Yes, but that's not what I meant.

I meant that for any interacting system of bodies, the total change of
the kinetic energy for any process is a frame invariant -- a genuine
one, the same for all observers as measured in their own proper
coordinates, not the dilute second order kind you are talking about.

Here's a short proof.

Assuming the masses are constant ...

KE_tot = sum[(1/2)m_i(v_i)^2]

d/dt {KE_tot} = sum[m_i v_i (d/dt)v_i] = sum[v_i(d/dt)p_i]

Ok, that's in one frame. Now make a galilean transformation to
another frame: we add some v' -- the same v' -- to all v_i's. So the
time derivative of KE_tot changes by a term of form v' sum[(d/dt)p_i].

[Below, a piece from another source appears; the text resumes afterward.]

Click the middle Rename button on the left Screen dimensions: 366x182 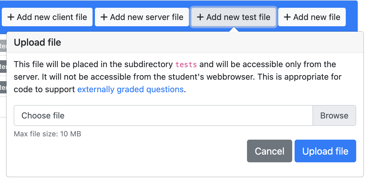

But, the object inside the last sum is just f_i, and sum[f_i] = 0 by
Newton's third law so long as all forces are interaction forces
between the bodies. So as long as we consider a closed system (don't
have any unpaired forces) the time rate of change of KE is a true
frame invariant.

OTOH, perhaps you were referring to the energy dissipation of a
particular vehicle, which is not an invariant, and I shouldn't have
butt in. When we change frames the energy accounting moves around,
even though the net change is invariant.